民放連の放送基準には、「占い、運勢判断およびこれに類するものは、断定したり、無理に信じさせたりするような取り扱いはしない」という項目がある。

これを踏まえ、「僕ら制作者以外のフェーズでもプレビュー(試写)をしてチェックしています」(前田氏)と体制を整備。番組の最後には毎回、「占い師の発言はあくまで占いに基づくもので、過去または現在の事実とは異なることもあり、未来を断定するものではありません」と、注意喚起のテロップを表示している。

また、「そもそもなのですが、番組の演出(ディレクター)が占いを信じてないんです(笑)。占いで引き出した話をきっかけに、占われた人がどのような人生ドラマを歩んできたのかというところを大事にしています」(前田氏)といい、基本的なスタンスとして、占いはあくまで話を引き出すためのツールの1つとして捉えている。

さらに、VTRに出演した一般の人のその後も放送。「占いをしてから数カ月後に『占いで言われたことをやりましたか?』『占いをして変わったことは?』など聞いて『やっていません』『変わっていません』と言われても放送で使います。占われた方の人生ドラマを見ていただければと思っています」(坪井氏)という姿勢だ。

主に登場する木下レオン、星ひとみ、シウマらには、共通して「占いをうまく取り入れて人生のプラスにしてほしいという思いがあります。マイナスのことを回避して、プラスなことは取り入れてほしいという考えを皆さん持っているので、“占いにハマっちゃダメ”、“占いは利用するもの”と言ってらっしゃいますね」(坪井氏)という傾向があるのだそう。
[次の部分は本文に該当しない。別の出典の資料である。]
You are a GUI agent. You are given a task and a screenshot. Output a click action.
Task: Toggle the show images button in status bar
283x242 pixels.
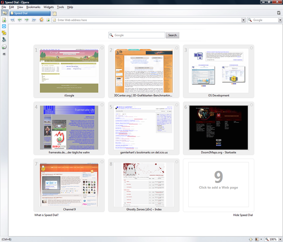click(x=257, y=239)
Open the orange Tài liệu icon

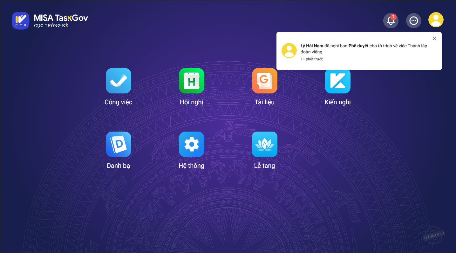[x=264, y=81]
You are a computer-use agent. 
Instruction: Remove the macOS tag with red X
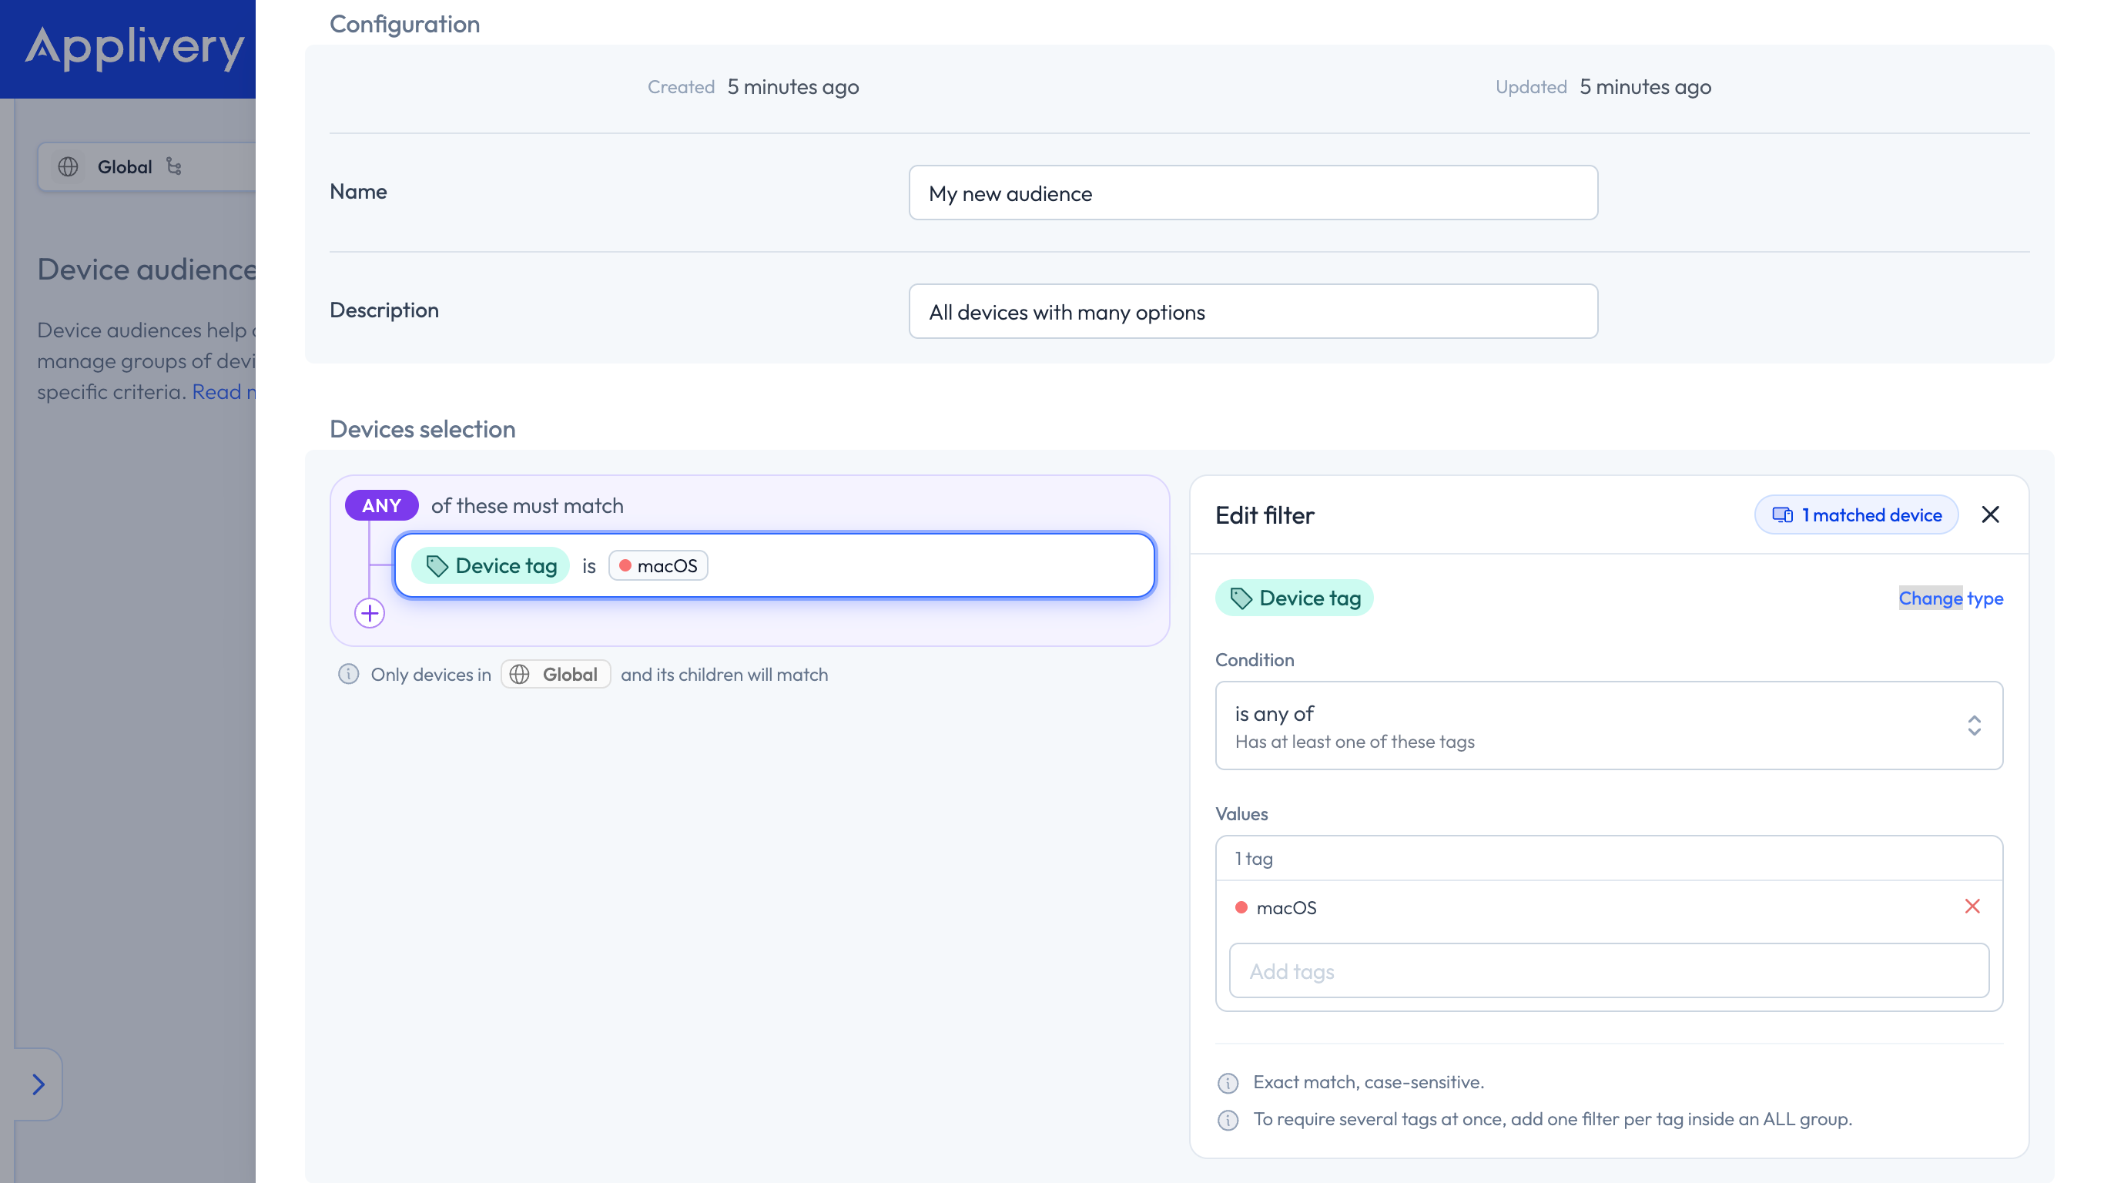click(1972, 906)
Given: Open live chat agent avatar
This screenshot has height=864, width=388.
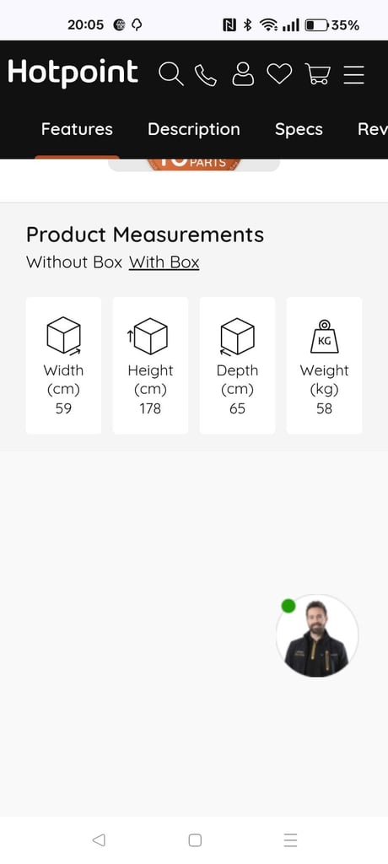Looking at the screenshot, I should coord(317,636).
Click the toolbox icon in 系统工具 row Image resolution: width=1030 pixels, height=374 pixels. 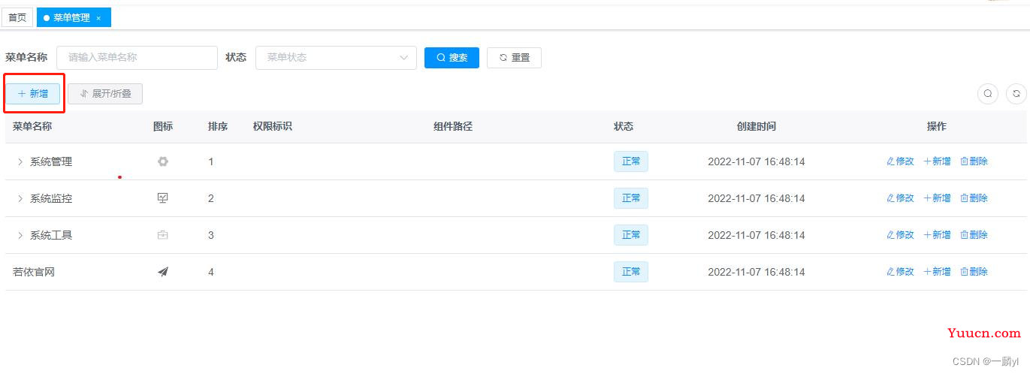pos(163,235)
過去に番組では、夫が亡くなってスピリチュアルに1,000万円使ったという人をレオンが占い、「(スピリチュアルに)それ以上お金を費やす必要はない、旦那さんも、あなたが幸せになることを望んでいる」と説得する回も放送した。

■3時間の繰り上げで下ネタは…

23時台から20時台へ3時間も放送時間が繰り上がる大きな枠移動となるが、坪井氏は「新しい企画も始まります!」と予告。新たな軸として、飲み屋街での一般人への“突然占い”を復活させ、そこにゲストや番組MCが同行する企画がスタートする。初回は稲垣吾郎を迎え、MCのみちょぱと新宿三丁目に繰り出す。

番組草創期のメイン企画が、コロナ禍が明けて本格的に復活すると同時に、コロナ禍で鉱脈を当てた“有名人”という強力な武器が合わさることで、新たなスタイルが確立される形だ。前田氏は「やはりタレントさんがいることで、一般の方がいろんなことをしゃべってくれるんです。稲垣さんが行くとテンションが高くなって、どんどん引き出していくので、面白くなると思います」と手応えを語る。

  • 稲垣吾郎と池田美優

    新宿三丁目でロケをする稲垣吾郎(左)と池田美優 (C)フジテレビ

沢村一樹、水野美紀、みちょぱのMC陣は、時間帯が浅くなることによって「下(ネタ)の話ができなくなる」と心配していたが、前田氏は「家族で見られる時間帯なので、そこは考えないといけないですが、家族で笑える話だったらいいと思うので、わざわざ触れないようにするということはしないです。今まで通りいろんな話を聞いていくという方針は変わりません」と強調した。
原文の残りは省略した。